------ Data shown ------

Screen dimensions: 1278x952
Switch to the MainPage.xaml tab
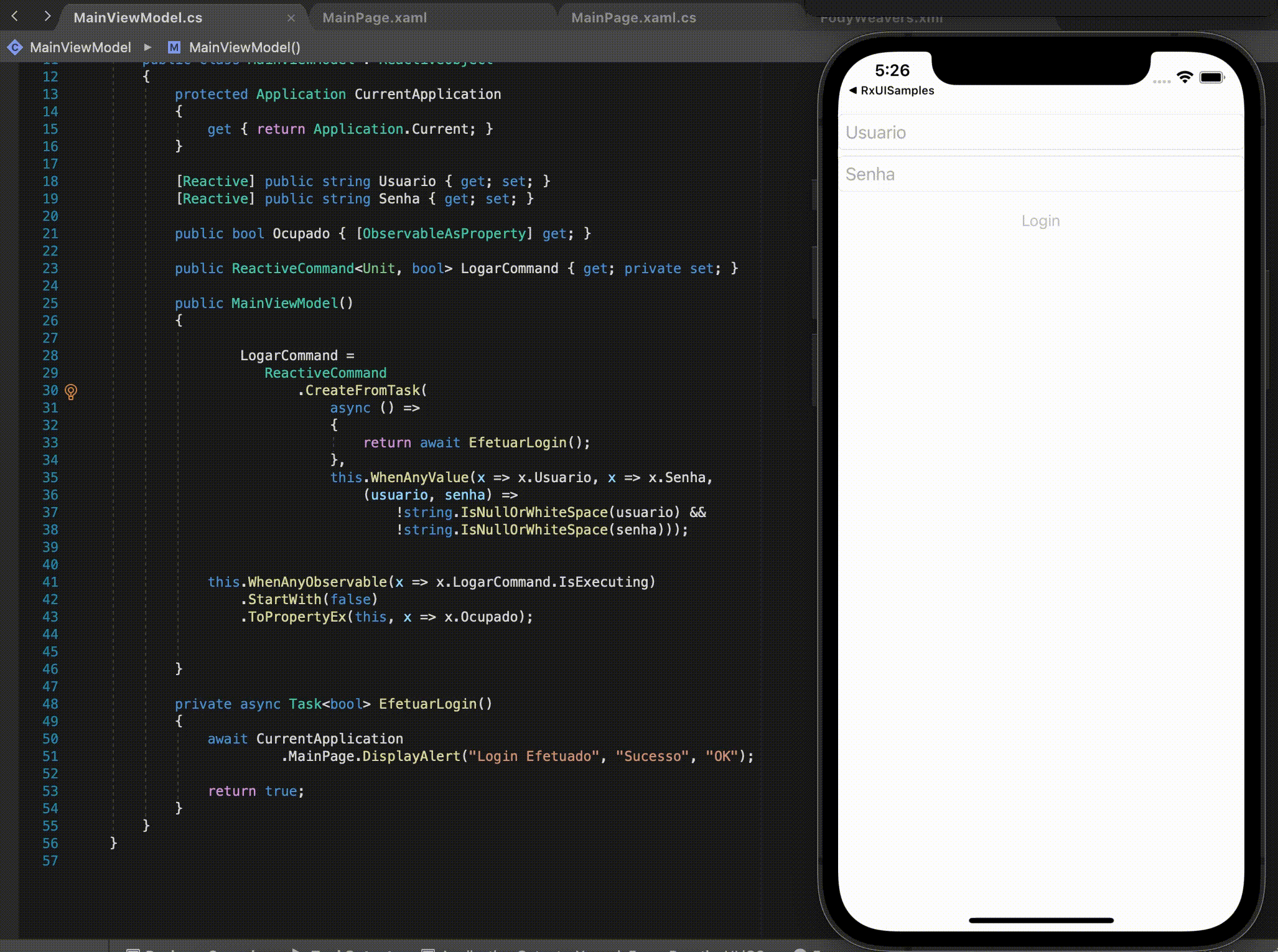375,17
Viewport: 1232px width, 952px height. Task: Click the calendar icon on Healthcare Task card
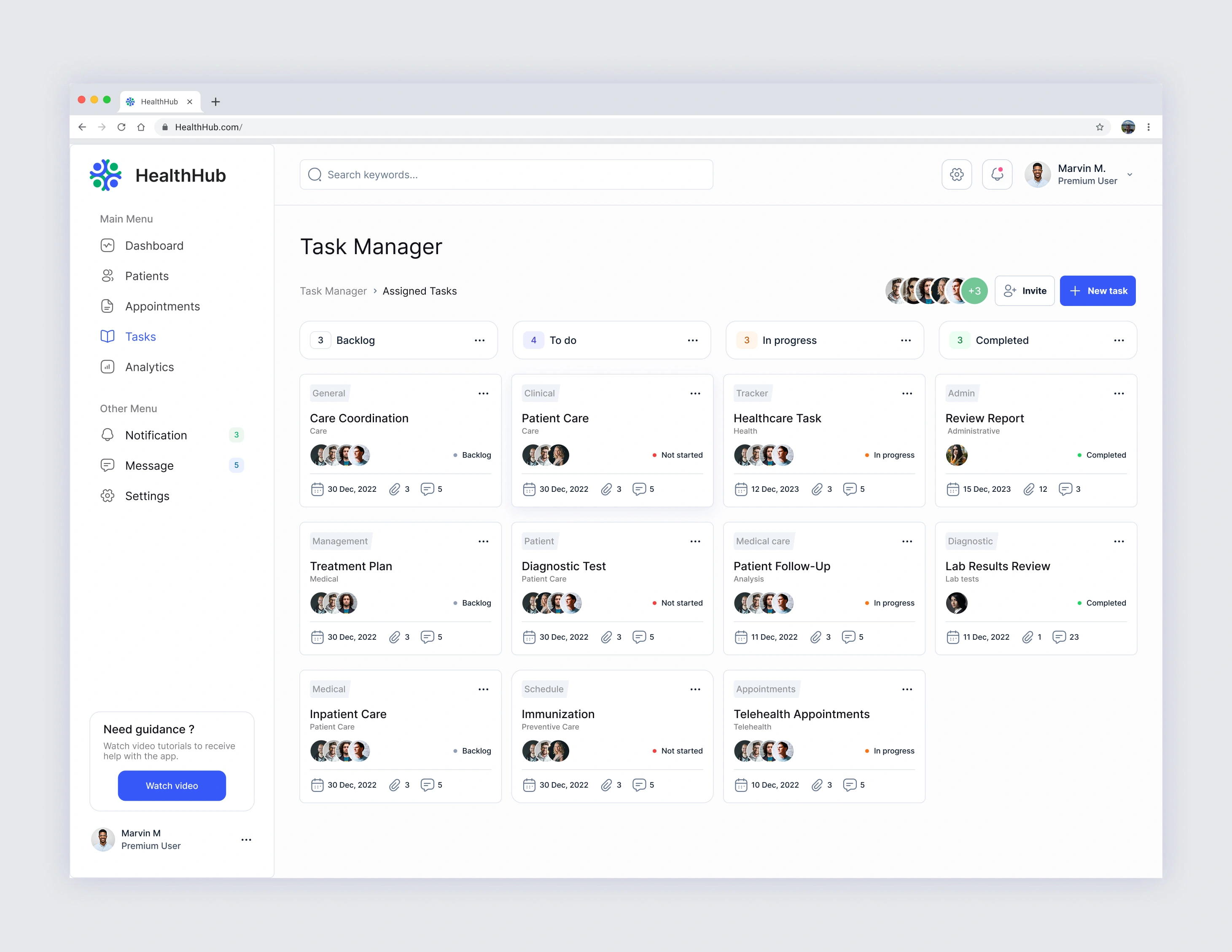click(741, 489)
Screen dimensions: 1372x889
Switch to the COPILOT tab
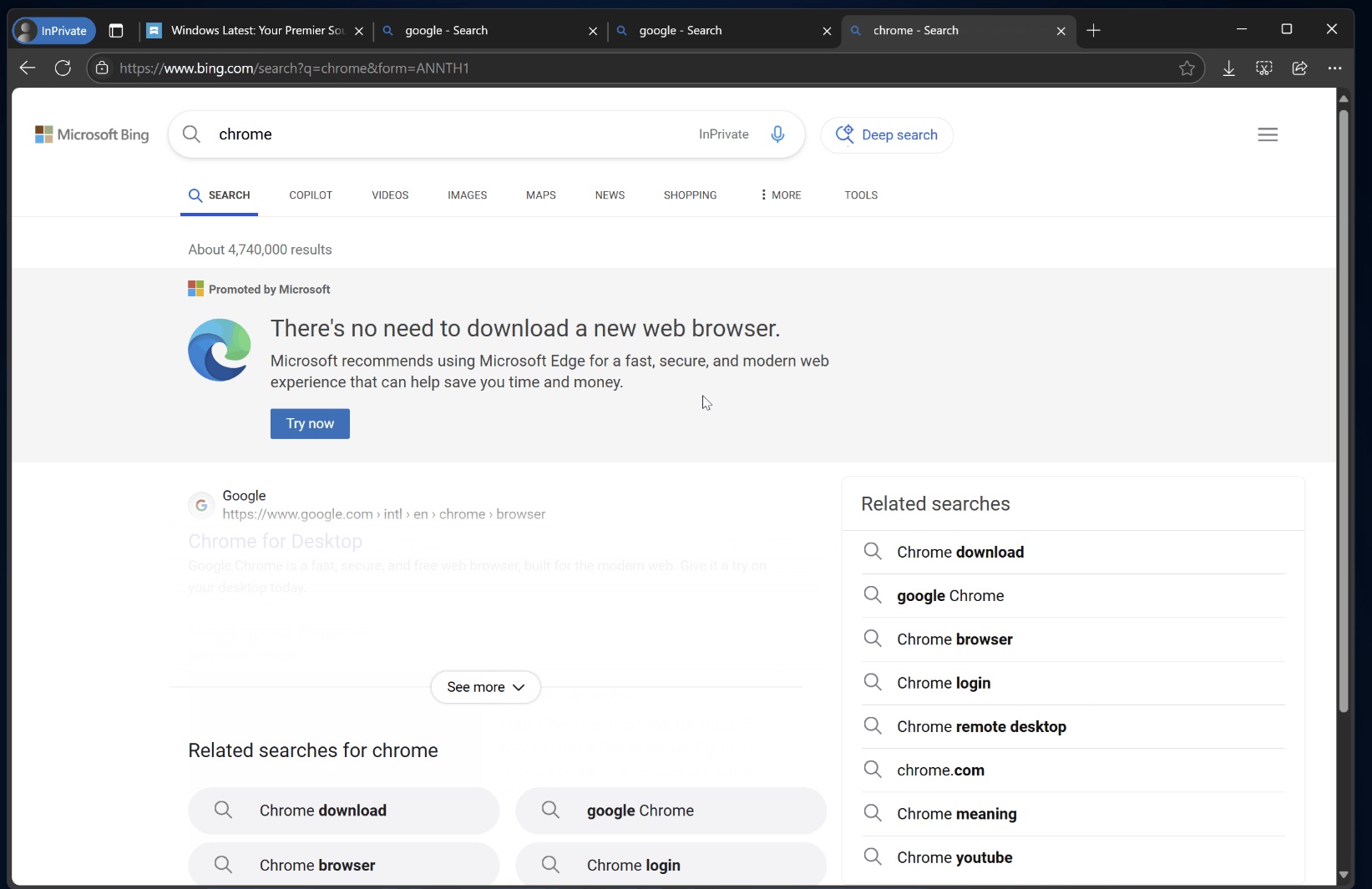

------

For each line above that contains the word "Screen", make a copy.

Screen dimensions: 1278x952
Screen dimensions: 1372x889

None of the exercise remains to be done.